/faker

An experience spider to collect free proxy ip through extensible task

Primary LanguageJavaScript

Faker

An experience spider to collect free proxy ip through extensible task.

Getting Started

$ npm install --save cupools/faker
import faker from 'faker'

faker
  .extend(require('faker/extend/xicidaili'))
  .run()
  .then(function (hosts) {
    // hosts => ['http://100.10.10.10:80', ...]
    // do something
  })

Documentation

faker.run()

Collect free proxy ip from extended task and save in json file, return a Promise that resolve all collected hosts.

Examples:

faker
  .extend(require('faker/extend/xicidaili'))
  .run()
  .then(function (hosts) {
    // hosts => ['http://100.10.10.10:80', ...]
    // do something
  })

faker.extend()

Extend a task for a specified website that provides free proxy ip, and faker.run() will process all the tasks.

Examples:

faker
  .extend(require('faker/extend/xicidaili'))
  .extend(require('faker/extend/kuaidaili'))
  .run()

A task object contains host and process, and a simple task as follow:

exports.host = 'http://provider.freeip/'

/**
 * function to process website and get information
 * @param   Error     error
 * @param   Object    $
 * @return  Array
 */
exports.process = function (error, $) {
  if (error) {
    console.error(error)
    return []
  }
  return $('.ip').map(
    function (index, el) {
      return $(el).text()
    }
  )
}

$ is nearly identical to jQuery, provided by cheeriojs, and the HTML of website has been loaded. The function process should return an array of hosts.
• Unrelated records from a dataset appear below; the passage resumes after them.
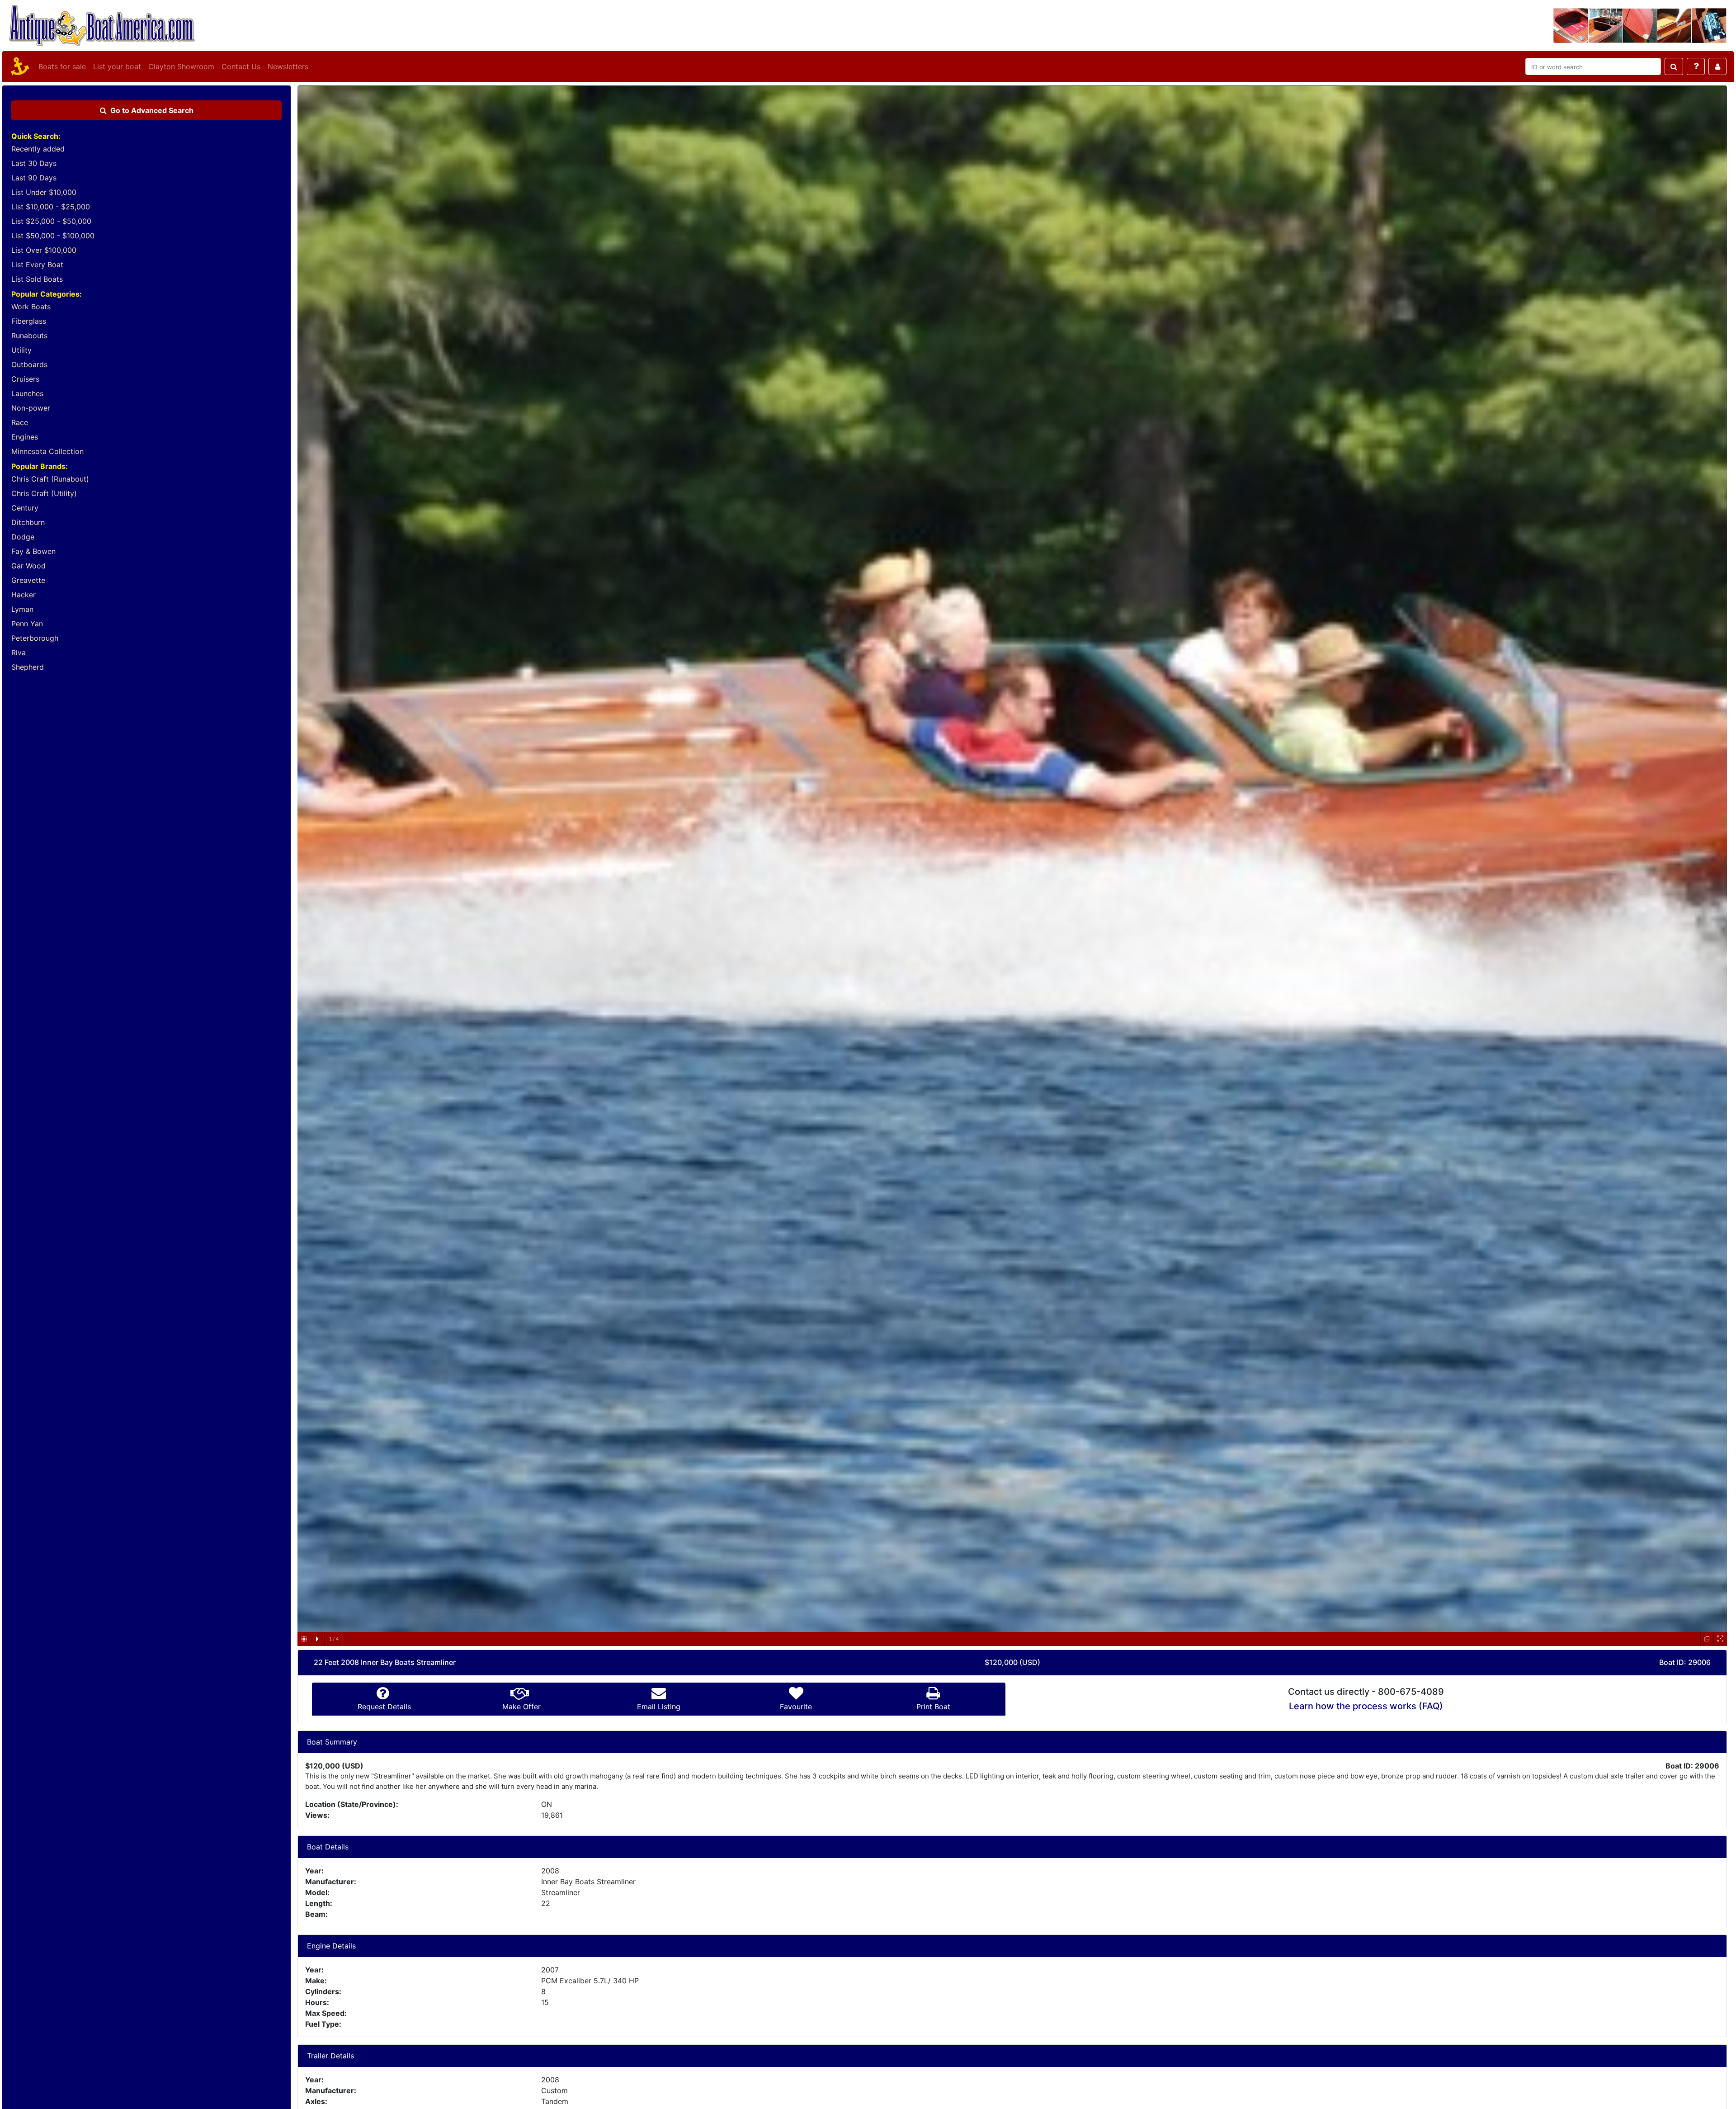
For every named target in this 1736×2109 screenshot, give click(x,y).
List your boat (117, 66)
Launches (27, 393)
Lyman (22, 609)
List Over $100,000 (43, 250)
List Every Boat (37, 264)
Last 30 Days (34, 163)
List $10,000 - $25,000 (50, 206)
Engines (24, 436)
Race (19, 422)
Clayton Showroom (181, 66)
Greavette (28, 580)
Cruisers (25, 378)
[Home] (18, 66)
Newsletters (288, 66)
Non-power (30, 407)
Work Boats (31, 306)
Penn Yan (27, 623)
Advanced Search (151, 110)
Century (24, 507)
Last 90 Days (34, 177)
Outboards (29, 364)
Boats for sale (62, 66)
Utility (21, 350)
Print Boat (933, 1706)
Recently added (38, 148)
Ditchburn (28, 522)
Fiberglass (28, 321)
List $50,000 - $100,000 (52, 235)
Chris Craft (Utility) (44, 493)
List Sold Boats (37, 279)
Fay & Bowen (33, 551)
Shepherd (27, 666)
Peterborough (34, 638)
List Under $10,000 (43, 192)
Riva (18, 652)
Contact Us (241, 66)
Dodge (22, 536)
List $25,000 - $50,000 (51, 221)
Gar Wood (28, 565)
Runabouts (29, 335)
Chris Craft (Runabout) (50, 478)
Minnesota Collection (47, 451)
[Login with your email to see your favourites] (1717, 66)
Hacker (23, 594)
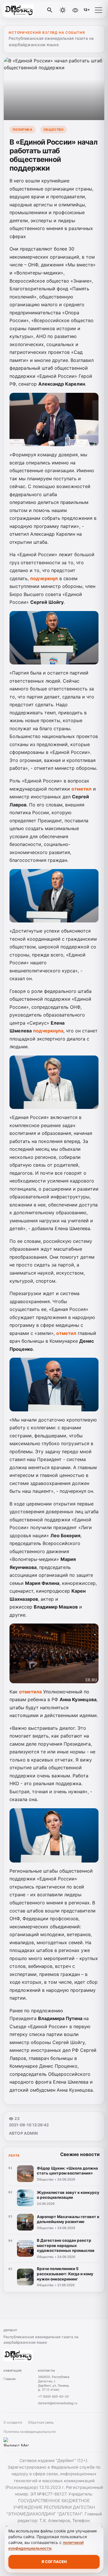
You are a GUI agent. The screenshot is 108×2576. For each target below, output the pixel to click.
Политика (22, 130)
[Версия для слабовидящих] (75, 10)
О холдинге (12, 2422)
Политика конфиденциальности (29, 2432)
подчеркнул (44, 578)
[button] (98, 10)
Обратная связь (41, 2422)
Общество (53, 130)
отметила (30, 1692)
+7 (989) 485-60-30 (53, 2396)
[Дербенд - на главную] (28, 10)
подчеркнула (48, 1031)
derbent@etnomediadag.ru (57, 2403)
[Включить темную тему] (62, 10)
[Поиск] (49, 10)
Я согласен (54, 2561)
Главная (9, 2379)
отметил (81, 789)
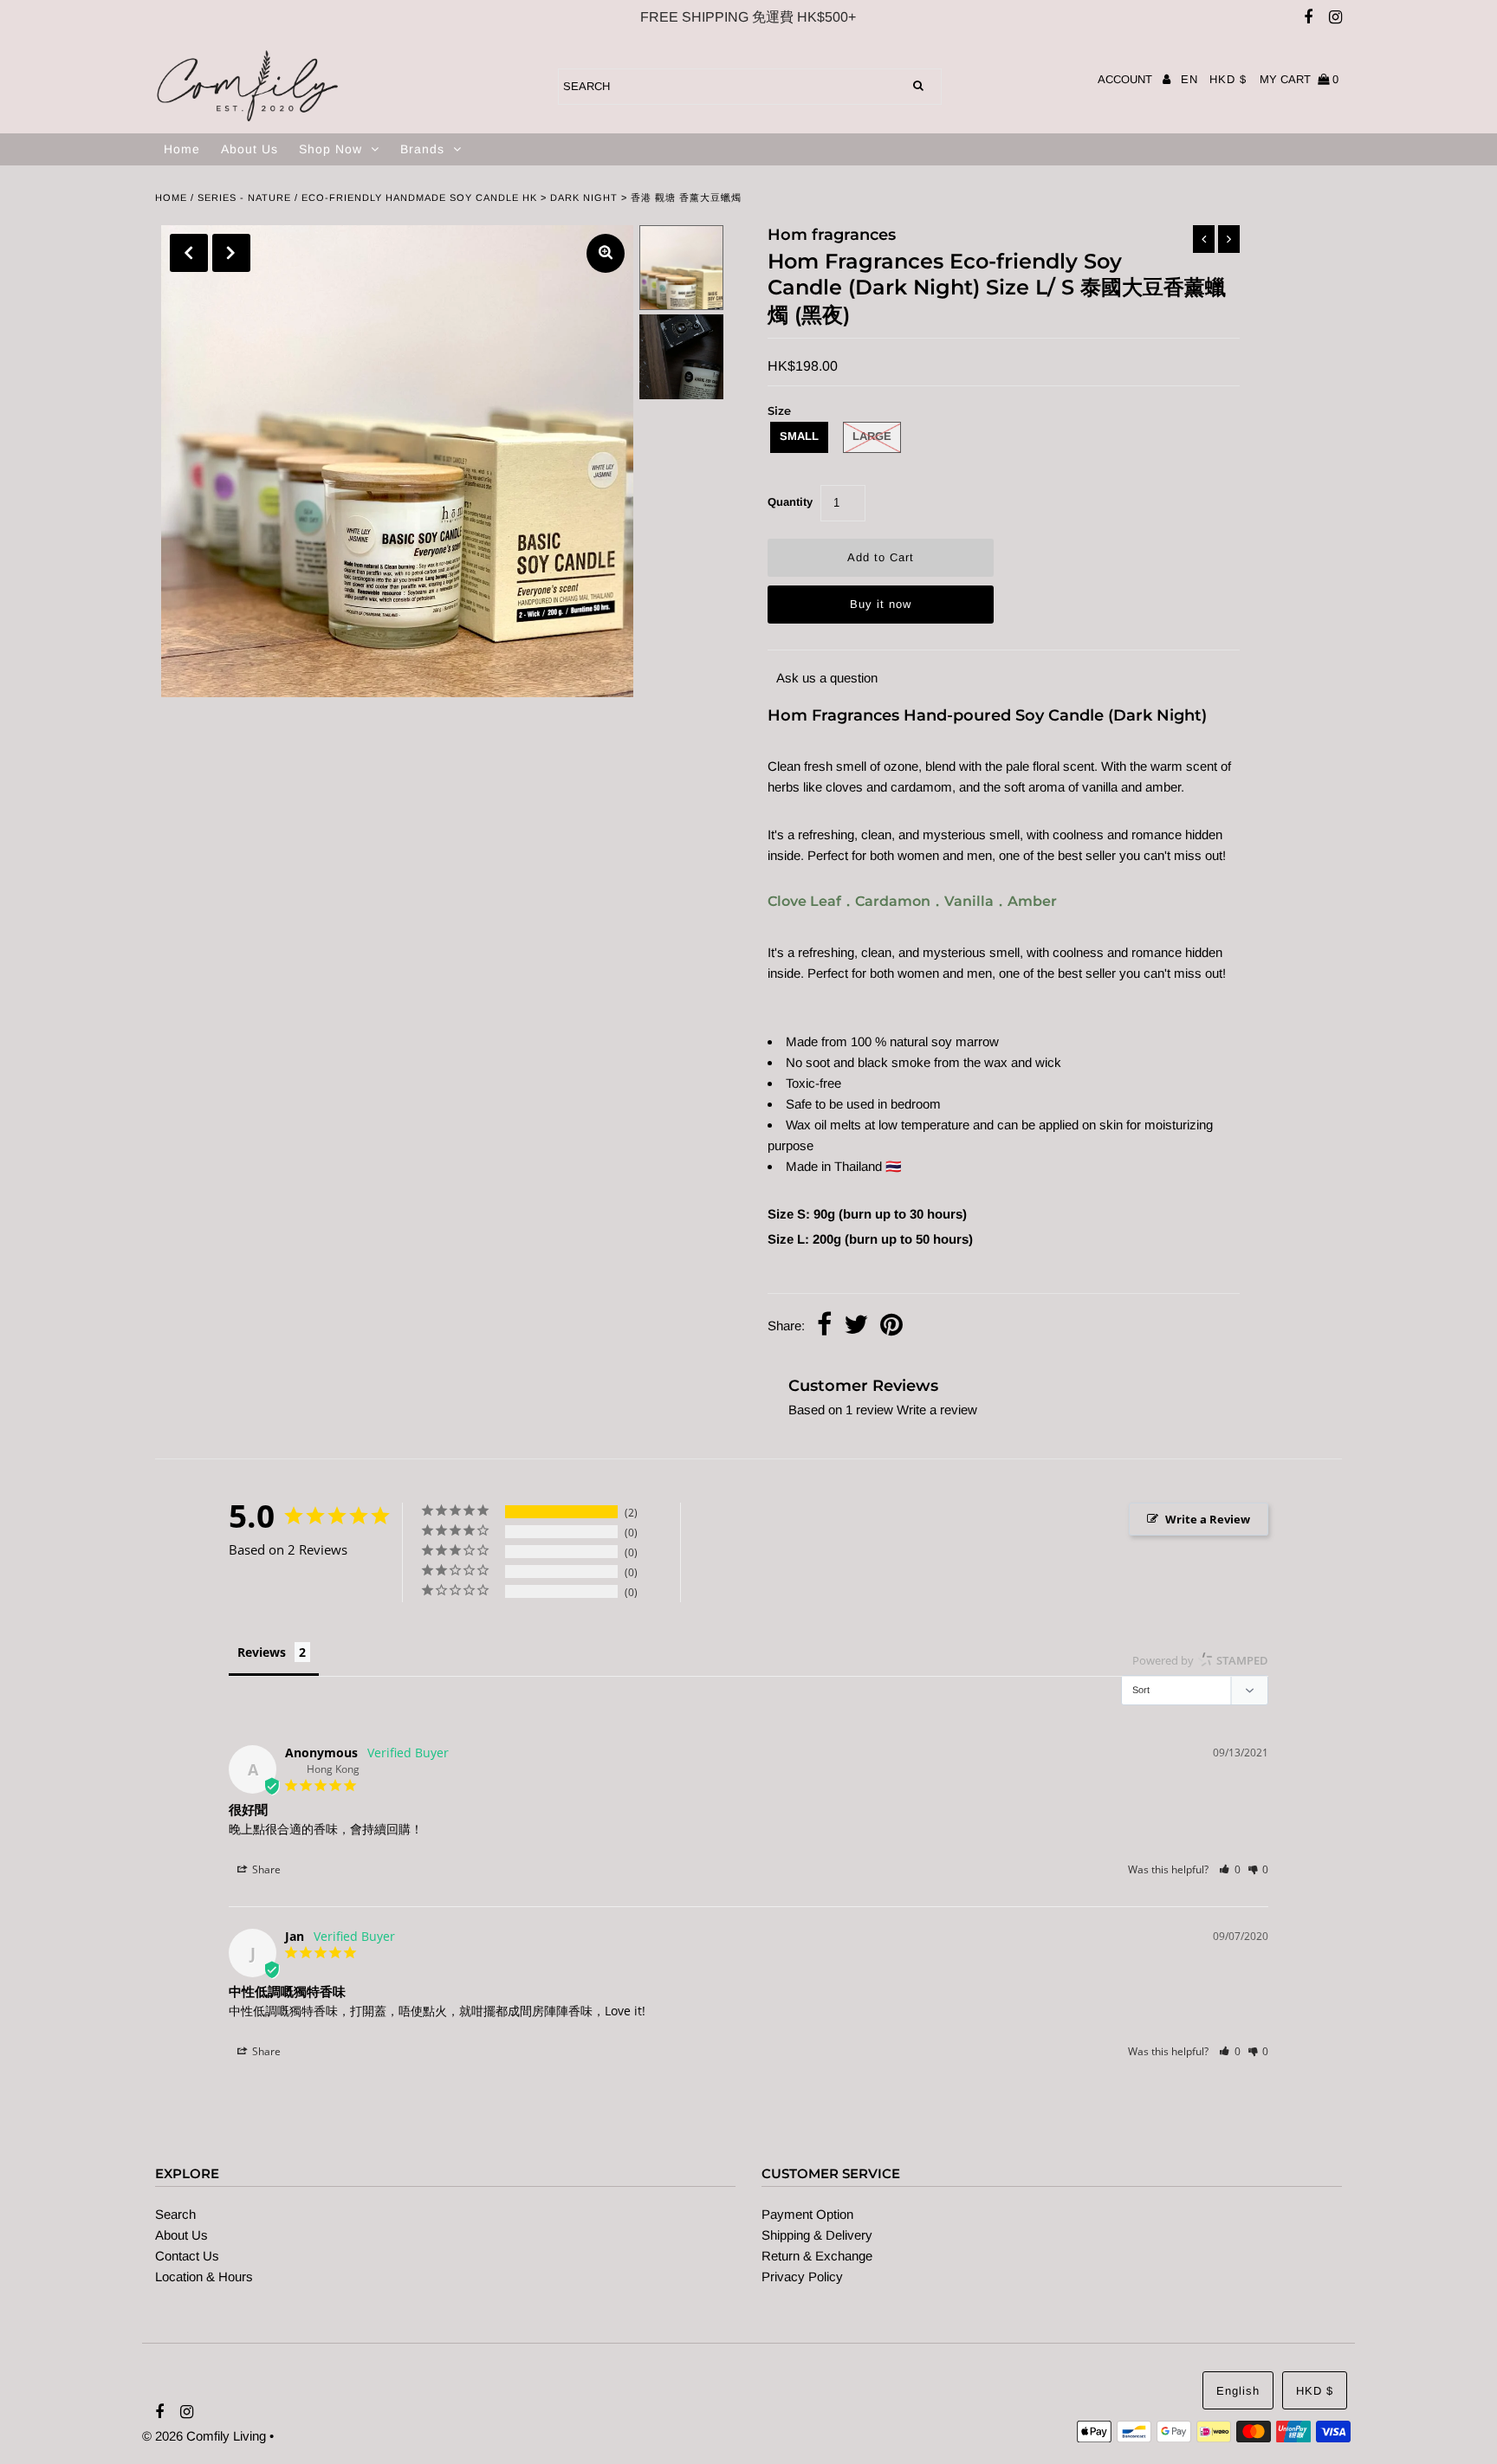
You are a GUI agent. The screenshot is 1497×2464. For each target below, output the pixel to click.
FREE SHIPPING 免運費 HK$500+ (748, 17)
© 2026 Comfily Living (204, 2435)
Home (182, 149)
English (1238, 2390)
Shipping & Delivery (816, 2235)
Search (175, 2214)
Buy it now (880, 604)
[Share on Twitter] (856, 1326)
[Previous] (189, 253)
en (1189, 79)
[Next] (231, 253)
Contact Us (187, 2255)
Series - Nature (244, 197)
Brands (422, 149)
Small (799, 436)
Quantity (790, 501)
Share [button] (265, 1869)
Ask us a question (827, 677)
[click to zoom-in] (605, 253)
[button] (1230, 1869)
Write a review (937, 1409)
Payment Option (807, 2214)
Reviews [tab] (261, 1652)
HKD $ (1228, 79)
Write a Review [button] (1207, 1519)
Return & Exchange (816, 2255)
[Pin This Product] (891, 1326)
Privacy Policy (802, 2276)
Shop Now (330, 149)
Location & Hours (204, 2276)
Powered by (1200, 1660)
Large (871, 436)
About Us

host can include %d, like http://provider.freeip/page/%d/, and it will be replaced as 1, 2 and 3.

More examples can be found in repository

faker.get()

Get an array of hosts found in the latest collection.

faker.map()

Easily wrap faker.run.

Example:

faker
  .extend(require('faker/extend/xicidaili'))
  .map(function (host) {
    // host => 'http://100.10.10.10:80'
    // do something
  })

Issues

This is an simple repository and any question or ideas just task a look at the code directly or open an issue. Fork your own repository is welcome as well.